This and following pics from 'The Last Message Received' blog
15-year-old Emily Trunko is something of a savant for the creation of depressing-yet-true Tumblr blogs. Via Katie Rogers of the New York Times, Trunko's first blog, titled 'Dear My Blank,' was a repository for anonymous letters people will never send, to the tune of 17,000 submissions. Now, Trunko has created a new blog that is garnering attention not just for its poignancy, but also for the way it demonstrates how we now live our lives, even the worst moments, digitally.
'The Last Message Received,' according to its description, "contain[s] submissions of the last messages people received from ex-friends or ex-significant others, as well as from deceased friends, significant others, and relatives." And while it is about as cheerful as you might imagine, the insight provided by the various submissions is invaluable in seeing how we now communicate with each other.

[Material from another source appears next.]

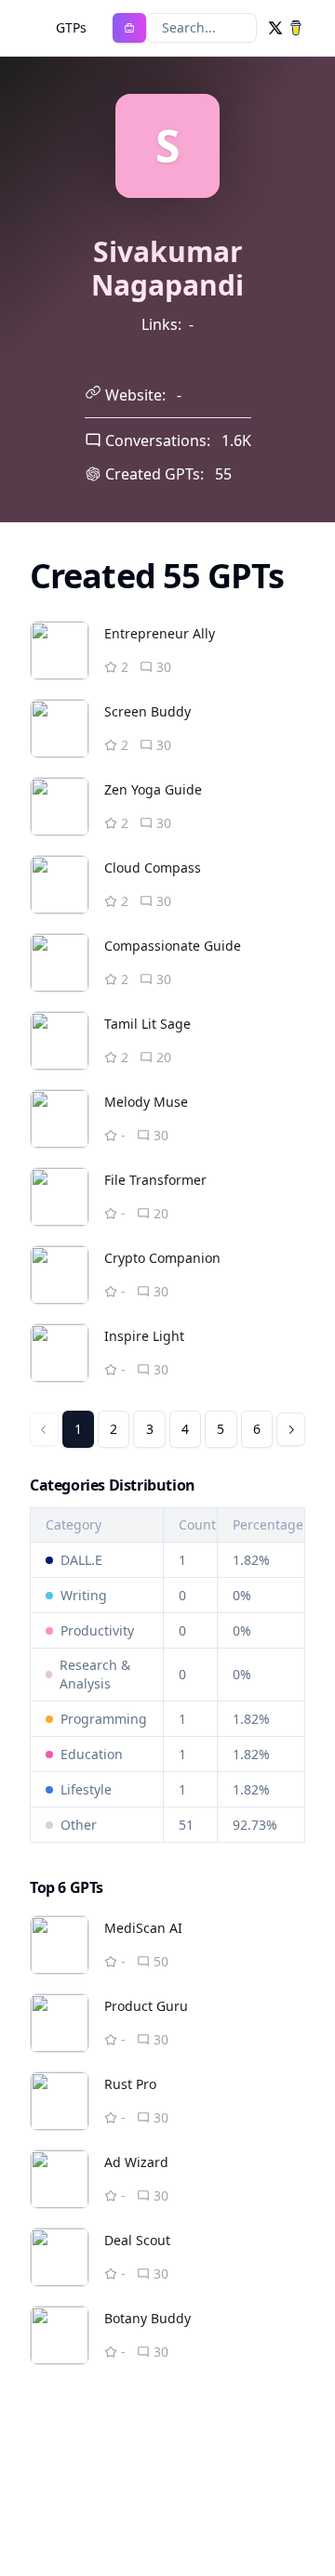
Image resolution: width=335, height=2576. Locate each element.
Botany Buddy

Some of the entries are simple text descriptions. Some are screengrabs of text exchanges. Some are small and petty, the final spat that ends a relationship. Some are cries of frustration about a 'best friend' or significant other who decided one day to simply stop communicating and take their leave of a person. Some are downright tragic, as normal exchanges via smart phone become the final reminder of a loved-one who passed away suddenly.

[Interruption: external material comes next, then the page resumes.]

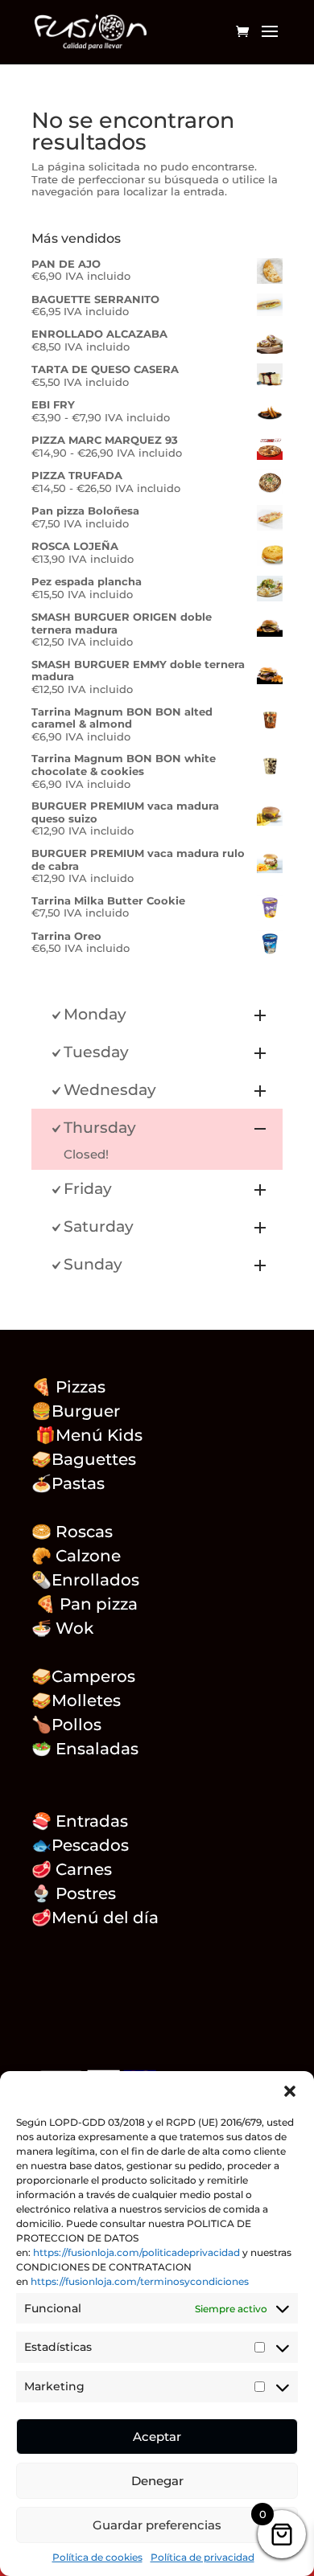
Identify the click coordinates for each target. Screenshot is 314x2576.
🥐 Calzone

As noted by Rogers in her piece, this isn't the first time people have used a new medium to share things they couldn't tell anyone else, as sites like PostSecret have been allowing people to get things off their chest to internet strangers for years. But where that was more of an art project that got people to make creative postcards out of their hidden sides, 'The Last Message Received' has none of that artistic processing. It is a much more raw display of how we live now.
The blog shows how the tragedies of our lives, both large and small, are largely unchanged from what they used to be. They have simply moved from phone calls and face-to-face confrontations and passive-aggressive voicemails to digital communications. Our new online lives may have changed how these moment look and work, but it doesn't change how they are simultaneously quotidian, yet heartbreaking.
It is a fairly obvious observation that we are now living more and more of our lives online. We communicate with our families through social media. We arrange things with our friends via text. We organize our lives via calendars connected to the cloud. So it should come as no surprise to us that the parts of our lives that we struggle with would also move there as well. Except, where a breakup, or final conversation, or last goodbye would previously have to survive as a memory, it can now survive digitally. Just like the rest of the ephemera in our increasingly electronic lives.